--- start of Text passage ---
This is a list of African Americans who have served in the United States Senate. The Senate has had eleven African-American elected or appointed officeholders. Two each served during both the nineteenth and twentieth centuries.

Of the eight African Americans ever to sit in the U.S. Senate since the African American Civil Rights Movement, three held Illinois's Class 3 seat, including Barack Obama, who went on to become the president of the United States. This makes Illinois the state with the most African-American U.S. senators to date. 

In 2016, Kamala Harris became the first African American to be elected a U.S. senator from California. Harris would go on to become the first African-American vice president of the United States and first African-American president of the United States Senate.

Of the 11 African-American senators, seven were popularly elected (including one that previously had been appointed by his state's governor), two were elected by the state legislature prior to the ratification of the Seventeenth Amendment to the United States Constitution in 1913 (which mandated the direct election of U.S. senators by the people of each state), and two were appointed by a state governor and not subsequently elected.

Background
The United States Senate is the upper house of the bicameral United States Congress, which is the legislative branch of the federal government of the United States. The U.S. Census Bureau defines "African Americans" as citizens or residents of the United States who have origins in any of the black populations of Africa. The term is generally used for Americans with at least partial ancestry in any of the original peoples of sub-Saharan Africa.

During the founding of the federal government, African Americans were consigned to a status of second-class citizenship or enslaved.  No African American served in federal elective office before the ratification in 1870 of the Fifteenth Amendment to the United States Constitution, although some (including Alexander Twilight, as state senator in Vermont) served in state elective offices concurrently with slavery. The Fifteenth Amendment prohibits the federal and state governments from denying any citizen the right to vote because of that citizen's race, color, or previous condition of servitude.

History

Reconstruction to Obama: 1870-2011

The first two African-American senators represented the state of Mississippi during the Reconstruction era, following the American Civil War.  Hiram Rhodes Revels, the first African American to serve in the Senate, was elected by the Mississippi State Legislature to succeed Albert G. Brown, who resigned during the Civil War. Some Democratic members of the United States Senate opposed his being seated based on the court case Dred Scott v. Sandford (1857) by the Supreme Court of the United States, claiming that Revels did not meet the nine-year citizenship requirement, but the majority of senators voted to seat him.

In 1872, the Louisiana state legislature elected P. B. S. Pinchback to the Senate. However, the 1872 elections in Louisiana were challenged by white Democrats, and Pinchback was never seated in Congress.

The Mississippi state legislature elected Blanche Bruce in 1875, but Republicans lost power of the Mississippi state legislature in 1876. Bruce was not elected to a second term in 1881. In 1890, the Democratic-dominated state legislature passed a new constitution disfranchising most black voters. Every other Southern state also passed disfranchising constitutions by 1908, thus excluding African Americans from the political system in the entire former Confederacy. This situation persisted well into the 1960s, when federal enforcement of constitutional rights under the Voting Rights Act of 1965 commenced.
--- end of Text passage ---
--- start of Information provided ---
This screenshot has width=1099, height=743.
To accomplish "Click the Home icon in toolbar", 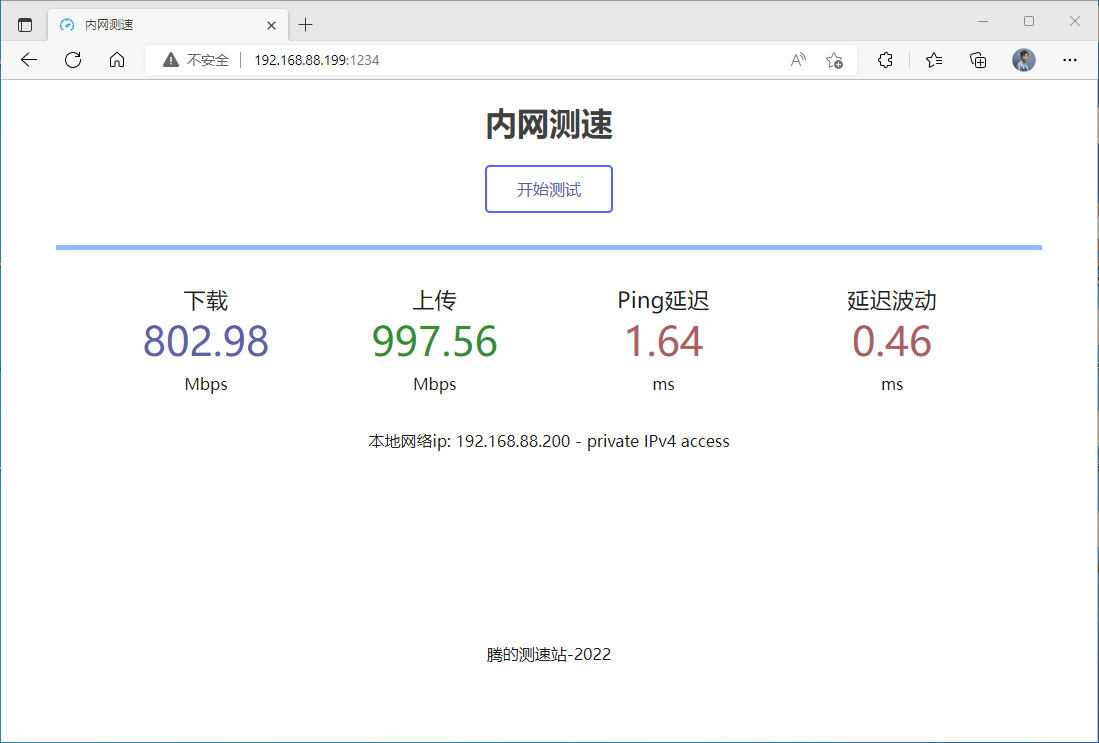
--- end of Information provided ---
▸ Problems and tasks:
[1] From the article on African Americans in the U.S. Senate, print the part starting with "The Mississippi state legislature elected" and going on through "of 1965 commenced.".
[2] In the article on African Americans in the U.S. Senate, whom did Hiram Rhodes Revels succeed in the Senate?

▸ Answers by task:
[1]
The Mississippi state legislature elected Blanche Bruce in 1875, but Republicans lost power of the Mississippi state legislature in 1876. Bruce was not elected to a second term in 1881. In 1890, the Democratic-dominated state legislature passed a new constitution disfranchising most black voters. Every other Southern state also passed disfranchising constitutions by 1908, thus excluding African Americans from the political system in the entire former Confederacy. This situation persisted well into the 1960s, when federal enforcement of constitutional rights under the Voting Rights Act of 1965 commenced.

[2] Albert G. Brown